Therefore it doesn't make sense demanding that the segment can satisfy conditions (a) and (b) if the initial conditions are different. It suffices to write Newton's equations along x and y for the two particles to show this.
Then Newton's equations ensure that yA(t)=yB(t) and that |xA(t)-xB(t)|=|xA(0)-xB(0)| which every first year student learns in the first few weeks.
Newton's equations, also, imply that a Galilean transformation along x is consistent with these relations, since the force along x is zero...
And the statement that the vertical distance could change is, just, wrong.
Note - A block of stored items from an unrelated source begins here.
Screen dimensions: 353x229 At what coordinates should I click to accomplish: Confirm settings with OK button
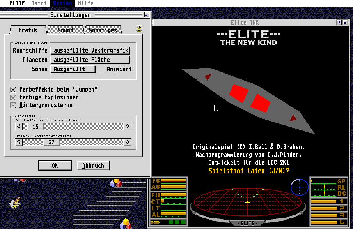pyautogui.click(x=55, y=166)
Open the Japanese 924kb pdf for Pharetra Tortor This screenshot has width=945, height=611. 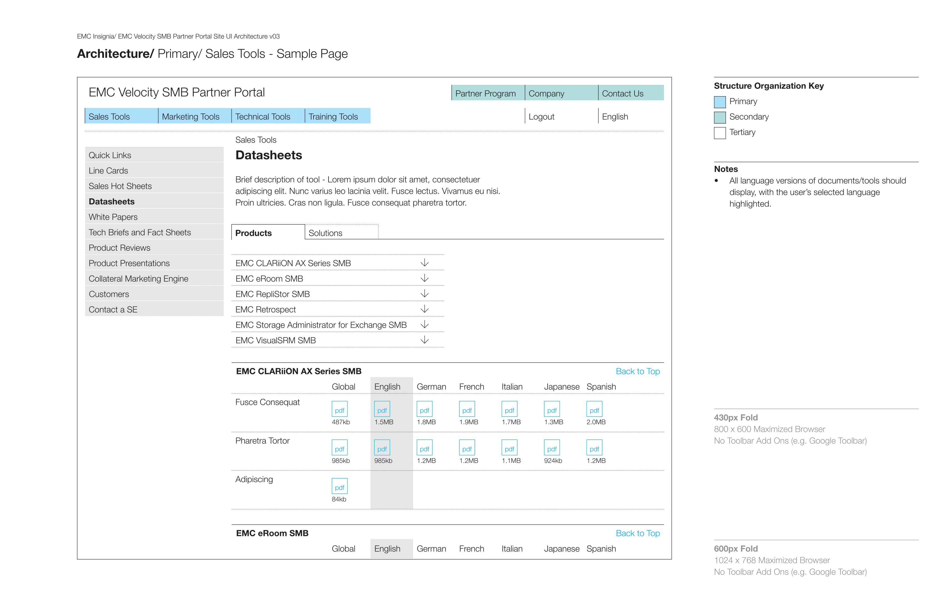552,448
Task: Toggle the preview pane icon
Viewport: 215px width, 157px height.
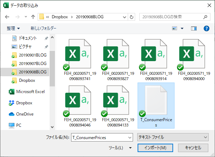Action: tap(194, 28)
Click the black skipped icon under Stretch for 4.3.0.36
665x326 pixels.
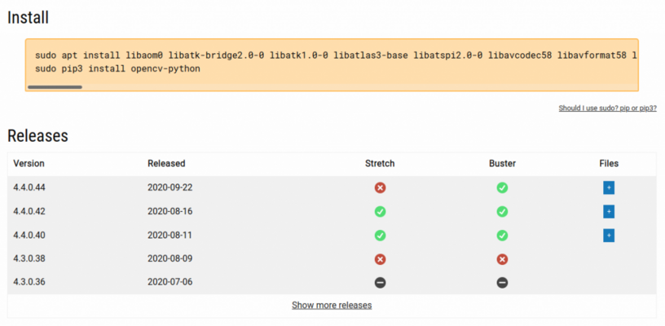(380, 283)
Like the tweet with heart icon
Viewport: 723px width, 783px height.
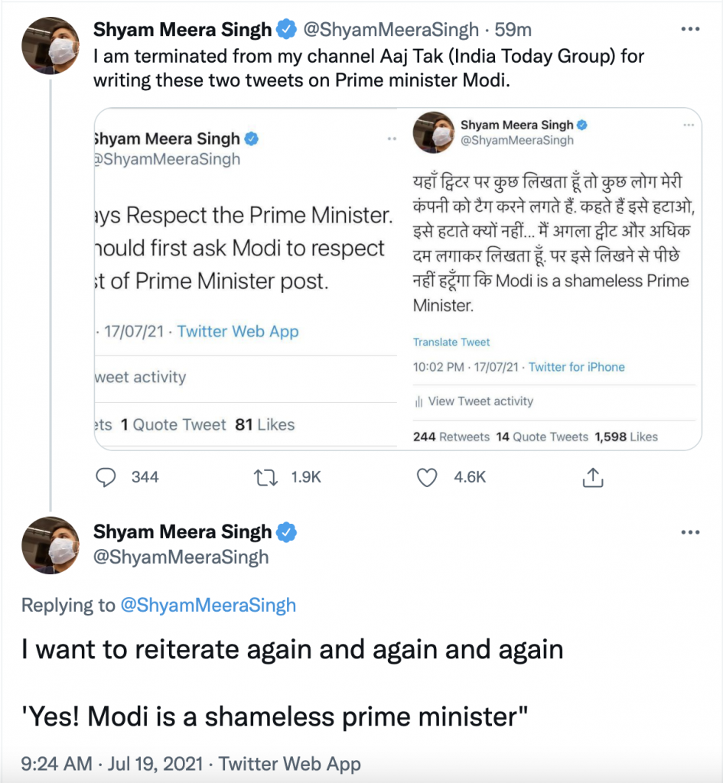(426, 478)
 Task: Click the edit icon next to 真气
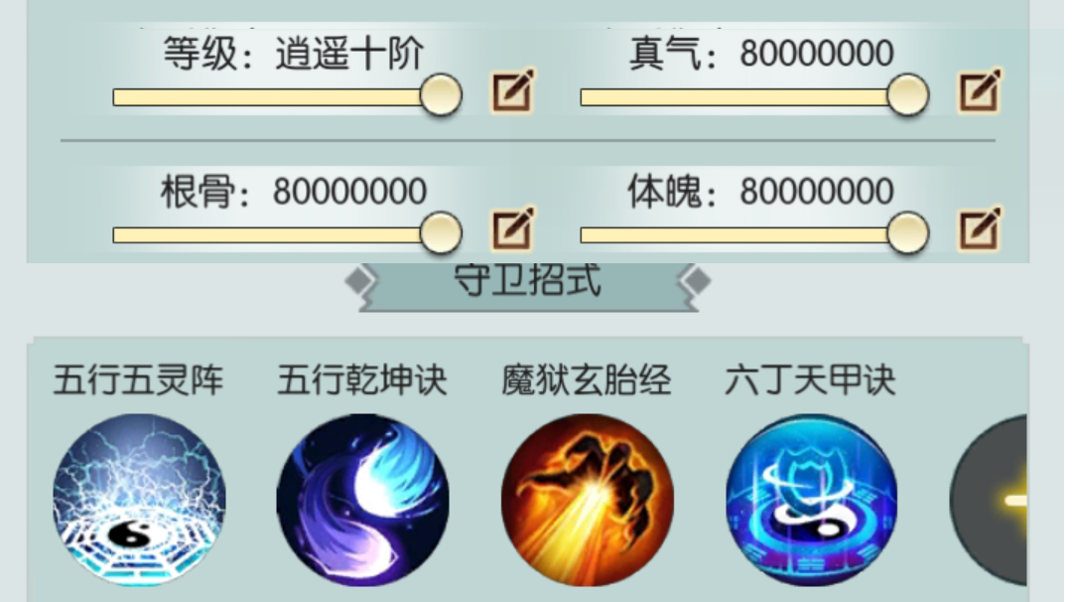click(x=981, y=91)
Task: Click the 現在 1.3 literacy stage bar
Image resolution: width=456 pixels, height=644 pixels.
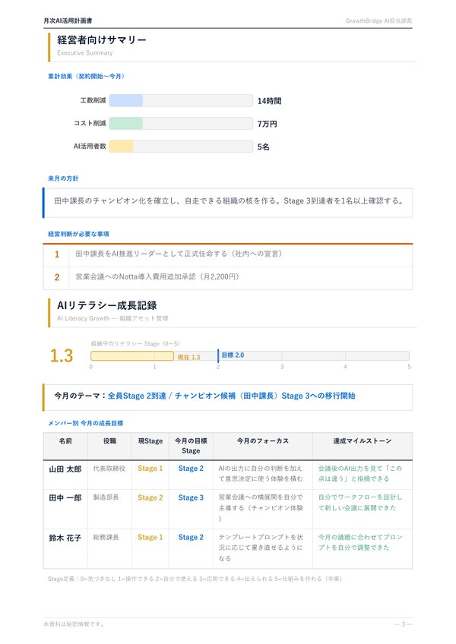Action: 132,356
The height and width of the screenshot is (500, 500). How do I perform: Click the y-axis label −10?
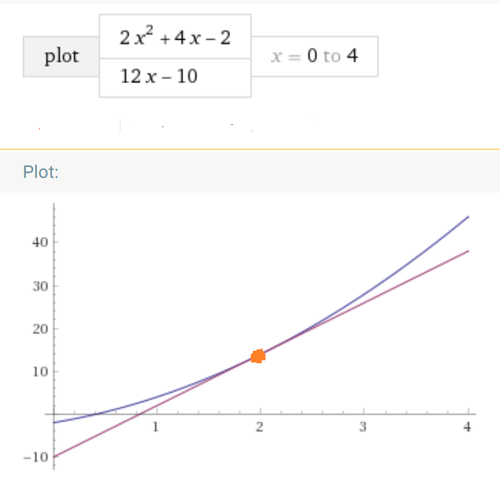click(x=36, y=457)
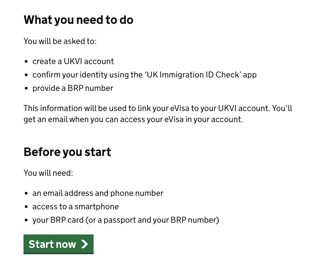This screenshot has width=316, height=271.
Task: Click the 'You will need:' text
Action: pos(48,173)
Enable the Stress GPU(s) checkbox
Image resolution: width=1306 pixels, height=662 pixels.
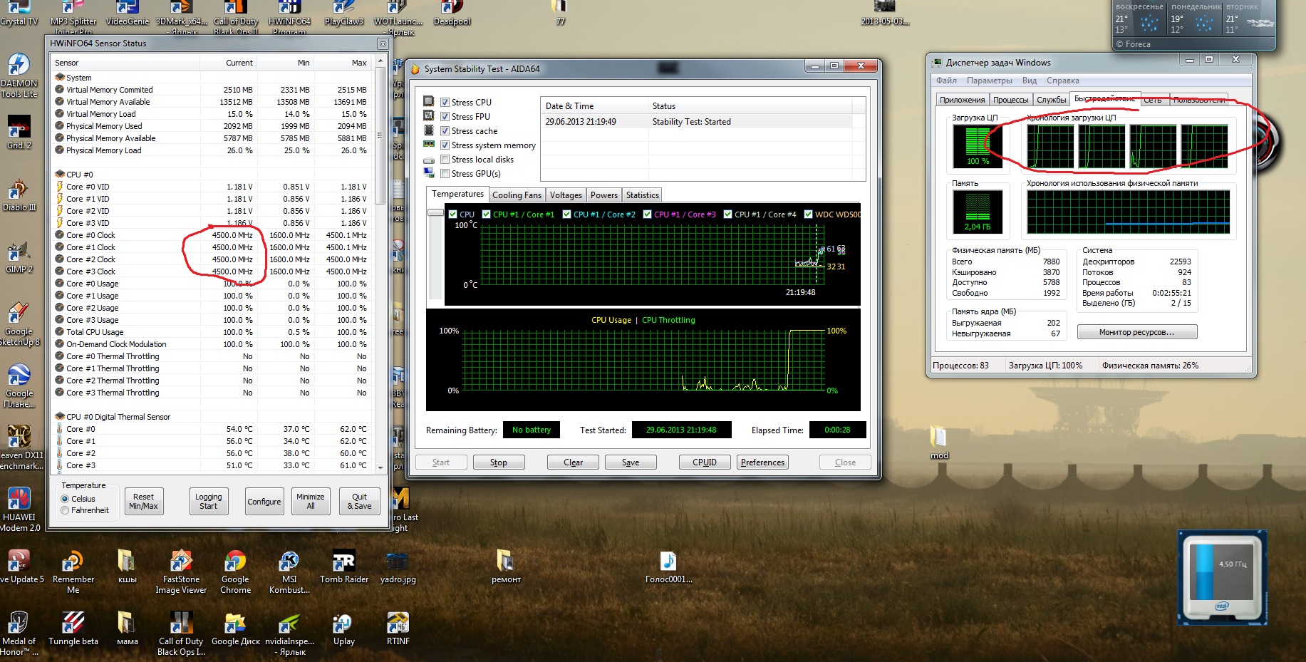coord(445,174)
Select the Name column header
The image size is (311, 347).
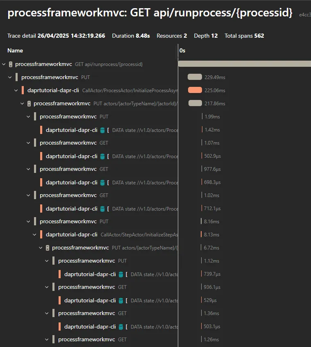click(x=15, y=50)
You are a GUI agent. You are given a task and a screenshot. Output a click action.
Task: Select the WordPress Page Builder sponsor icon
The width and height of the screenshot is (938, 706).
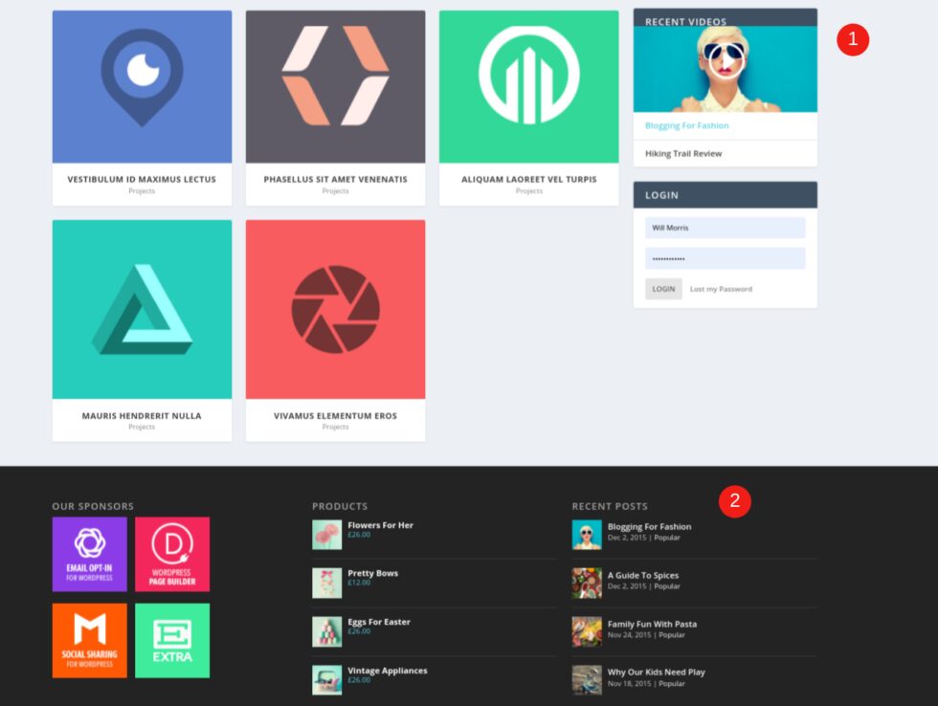pyautogui.click(x=172, y=552)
There's just no way it could change; it can be shown to be a constant of motion, by writing the equation satisfied by the relative distance, yA(t)-yB(t), namely d2(yA(t)-yB(t))/dt2=0, since the acceleration is constant along y and the same for both particles-and both particles are assumed to have the same initial velocity along y.
In fact it's, also, trivial to see from Newton's equations, that, if the two particles are subject to the same force along x, the segment will remain horizontal and of fixed length; it will just be accelerating along x. Motion along x is independent of motion along y...
The equation for yA(t)-yB(t) isn't invariant under transformations to a non-inertial frame; in Newtonian mechanics these would be transformations of time that aren't linear functions of time. But that's no surprise. (And Lorentz transformations are transformations that are linear in the coordinates.)